> [Given data]
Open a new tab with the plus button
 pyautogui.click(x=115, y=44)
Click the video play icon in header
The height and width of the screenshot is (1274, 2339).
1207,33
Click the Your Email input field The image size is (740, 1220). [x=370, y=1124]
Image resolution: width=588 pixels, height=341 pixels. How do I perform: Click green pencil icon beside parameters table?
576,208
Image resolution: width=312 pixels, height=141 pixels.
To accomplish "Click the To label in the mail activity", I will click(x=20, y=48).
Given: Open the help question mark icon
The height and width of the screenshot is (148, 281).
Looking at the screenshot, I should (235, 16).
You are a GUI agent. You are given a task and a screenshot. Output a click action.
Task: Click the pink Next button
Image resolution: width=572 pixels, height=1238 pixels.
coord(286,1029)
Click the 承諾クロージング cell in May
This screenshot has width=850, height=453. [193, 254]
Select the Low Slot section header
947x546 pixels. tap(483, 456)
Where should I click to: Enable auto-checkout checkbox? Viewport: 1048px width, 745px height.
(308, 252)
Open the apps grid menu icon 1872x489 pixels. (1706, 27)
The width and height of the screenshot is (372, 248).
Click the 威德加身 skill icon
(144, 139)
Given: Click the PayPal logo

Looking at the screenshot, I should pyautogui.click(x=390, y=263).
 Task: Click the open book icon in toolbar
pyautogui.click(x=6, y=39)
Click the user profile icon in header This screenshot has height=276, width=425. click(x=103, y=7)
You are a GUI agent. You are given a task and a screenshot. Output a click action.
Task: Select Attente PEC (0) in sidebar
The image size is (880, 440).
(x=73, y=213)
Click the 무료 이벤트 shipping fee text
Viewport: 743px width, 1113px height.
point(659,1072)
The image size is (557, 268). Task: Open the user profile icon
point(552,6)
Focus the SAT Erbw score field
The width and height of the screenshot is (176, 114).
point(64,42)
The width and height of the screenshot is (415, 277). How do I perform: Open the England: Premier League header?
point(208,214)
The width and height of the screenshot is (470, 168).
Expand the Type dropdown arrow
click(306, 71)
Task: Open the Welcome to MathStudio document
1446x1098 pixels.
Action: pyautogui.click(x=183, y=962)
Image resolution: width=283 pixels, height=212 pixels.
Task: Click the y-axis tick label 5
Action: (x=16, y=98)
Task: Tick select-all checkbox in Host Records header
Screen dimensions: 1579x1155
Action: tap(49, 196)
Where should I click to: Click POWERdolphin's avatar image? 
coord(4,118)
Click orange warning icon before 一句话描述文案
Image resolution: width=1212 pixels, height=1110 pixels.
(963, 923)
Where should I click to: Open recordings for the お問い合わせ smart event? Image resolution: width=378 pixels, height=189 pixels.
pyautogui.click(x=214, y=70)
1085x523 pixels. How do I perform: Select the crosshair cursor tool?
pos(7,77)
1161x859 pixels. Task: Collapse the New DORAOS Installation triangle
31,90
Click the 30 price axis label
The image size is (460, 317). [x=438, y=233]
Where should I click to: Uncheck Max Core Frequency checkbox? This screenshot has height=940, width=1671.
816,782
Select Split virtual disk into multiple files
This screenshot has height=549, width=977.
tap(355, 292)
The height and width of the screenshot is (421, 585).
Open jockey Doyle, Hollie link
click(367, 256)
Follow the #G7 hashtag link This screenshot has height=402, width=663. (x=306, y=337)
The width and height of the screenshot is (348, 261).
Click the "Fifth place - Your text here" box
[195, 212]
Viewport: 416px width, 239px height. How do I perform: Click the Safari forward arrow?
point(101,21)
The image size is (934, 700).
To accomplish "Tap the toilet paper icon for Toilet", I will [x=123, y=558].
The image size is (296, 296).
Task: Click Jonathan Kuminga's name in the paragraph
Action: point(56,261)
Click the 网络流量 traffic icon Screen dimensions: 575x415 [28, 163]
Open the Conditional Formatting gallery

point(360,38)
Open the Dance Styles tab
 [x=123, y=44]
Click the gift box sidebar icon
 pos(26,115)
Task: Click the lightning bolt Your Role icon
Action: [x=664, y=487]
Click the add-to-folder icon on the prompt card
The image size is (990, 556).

> [Exercise prompt] Copy all of the material above word for word.

> [Finished task]
Open a new tab with the plus button
 pyautogui.click(x=115, y=44)
Click the video play icon in header
The height and width of the screenshot is (1274, 2339).
1207,33
Click the Your Email input field The image size is (740, 1220). [x=370, y=1124]
Image resolution: width=588 pixels, height=341 pixels. How do I perform: Click green pencil icon beside parameters table?
576,208
Image resolution: width=312 pixels, height=141 pixels.
To accomplish "Click the To label in the mail activity", I will click(x=20, y=48).
Given: Open the help question mark icon
The height and width of the screenshot is (148, 281).
Looking at the screenshot, I should (235, 16).
You are a GUI agent. You are given a task and a screenshot. Output a click action.
Task: Click the pink Next button
Image resolution: width=572 pixels, height=1238 pixels.
coord(286,1029)
Click the 承諾クロージング cell in May
This screenshot has width=850, height=453. [193, 254]
Select the Low Slot section header
947x546 pixels. tap(483, 456)
Where should I click to: Enable auto-checkout checkbox? Viewport: 1048px width, 745px height.
(308, 252)
Open the apps grid menu icon 1872x489 pixels. (1706, 27)
The width and height of the screenshot is (372, 248).
Click the 威德加身 skill icon
(144, 139)
Given: Click the PayPal logo

Looking at the screenshot, I should pyautogui.click(x=390, y=263).
 Task: Click the open book icon in toolbar
pyautogui.click(x=6, y=39)
Click the user profile icon in header This screenshot has height=276, width=425. click(x=103, y=7)
You are a GUI agent. You are given a task and a screenshot. Output a click action.
Task: Select Attente PEC (0) in sidebar
The image size is (880, 440).
(x=73, y=213)
Click the 무료 이벤트 shipping fee text
Viewport: 743px width, 1113px height.
point(659,1072)
The image size is (557, 268). Task: Open the user profile icon
point(552,6)
Focus the SAT Erbw score field
The width and height of the screenshot is (176, 114).
point(64,42)
The width and height of the screenshot is (415, 277). How do I perform: Open the England: Premier League header?
point(208,214)
The width and height of the screenshot is (470, 168).
Expand the Type dropdown arrow
click(306, 71)
Task: Open the Welcome to MathStudio document
1446x1098 pixels.
Action: pyautogui.click(x=183, y=962)
Image resolution: width=283 pixels, height=212 pixels.
Task: Click the y-axis tick label 5
Action: (x=16, y=98)
Task: Tick select-all checkbox in Host Records header
Screen dimensions: 1579x1155
Action: tap(49, 196)
Where should I click to: Click POWERdolphin's avatar image? 
coord(4,118)
Click orange warning icon before 一句话描述文案
Image resolution: width=1212 pixels, height=1110 pixels.
(963, 923)
Where should I click to: Open recordings for the お問い合わせ smart event? Image resolution: width=378 pixels, height=189 pixels.
pyautogui.click(x=214, y=70)
1085x523 pixels. How do I perform: Select the crosshair cursor tool?
pos(7,77)
1161x859 pixels. Task: Collapse the New DORAOS Installation triangle
31,90
Click the 30 price axis label
The image size is (460, 317). [x=438, y=233]
Where should I click to: Uncheck Max Core Frequency checkbox? This screenshot has height=940, width=1671.
816,782
Select Split virtual disk into multiple files
This screenshot has height=549, width=977.
tap(355, 292)
The height and width of the screenshot is (421, 585).
Open jockey Doyle, Hollie link
click(367, 256)
Follow the #G7 hashtag link This screenshot has height=402, width=663. (x=306, y=337)
The width and height of the screenshot is (348, 261).
Click the "Fifth place - Your text here" box
[195, 212]
Viewport: 416px width, 239px height. How do I perform: Click the Safari forward arrow?
point(101,21)
The image size is (934, 700).
To accomplish "Tap the toilet paper icon for Toilet", I will [x=123, y=558].
The image size is (296, 296).
Task: Click Jonathan Kuminga's name in the paragraph
Action: point(56,261)
Click the 网络流量 traffic icon Screen dimensions: 575x415 [28, 163]
Open the Conditional Formatting gallery

point(360,38)
Open the Dance Styles tab
 [x=123, y=44]
Click the gift box sidebar icon
 pos(26,115)
Task: Click the lightning bolt Your Role icon
Action: [x=664, y=487]
Click the add-to-folder icon on the prompt card
The image size is (990, 556).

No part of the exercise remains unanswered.